(Stored records)

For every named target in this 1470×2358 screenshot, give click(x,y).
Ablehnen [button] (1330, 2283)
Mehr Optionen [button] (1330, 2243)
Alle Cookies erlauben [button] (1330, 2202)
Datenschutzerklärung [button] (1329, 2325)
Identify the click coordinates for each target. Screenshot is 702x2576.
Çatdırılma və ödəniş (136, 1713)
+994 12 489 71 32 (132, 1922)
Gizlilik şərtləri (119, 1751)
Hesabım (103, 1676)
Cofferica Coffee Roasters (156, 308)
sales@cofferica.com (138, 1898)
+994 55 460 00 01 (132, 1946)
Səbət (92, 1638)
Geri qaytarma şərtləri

:: TRY IT ::
Whenever the string "şərtləri" turns up in a line of the data, copy that line.

:: ANSWER TO THIS PROBLEM ::
Gizlilik şərtləri (119, 1751)
Geri qaytarma şərtləri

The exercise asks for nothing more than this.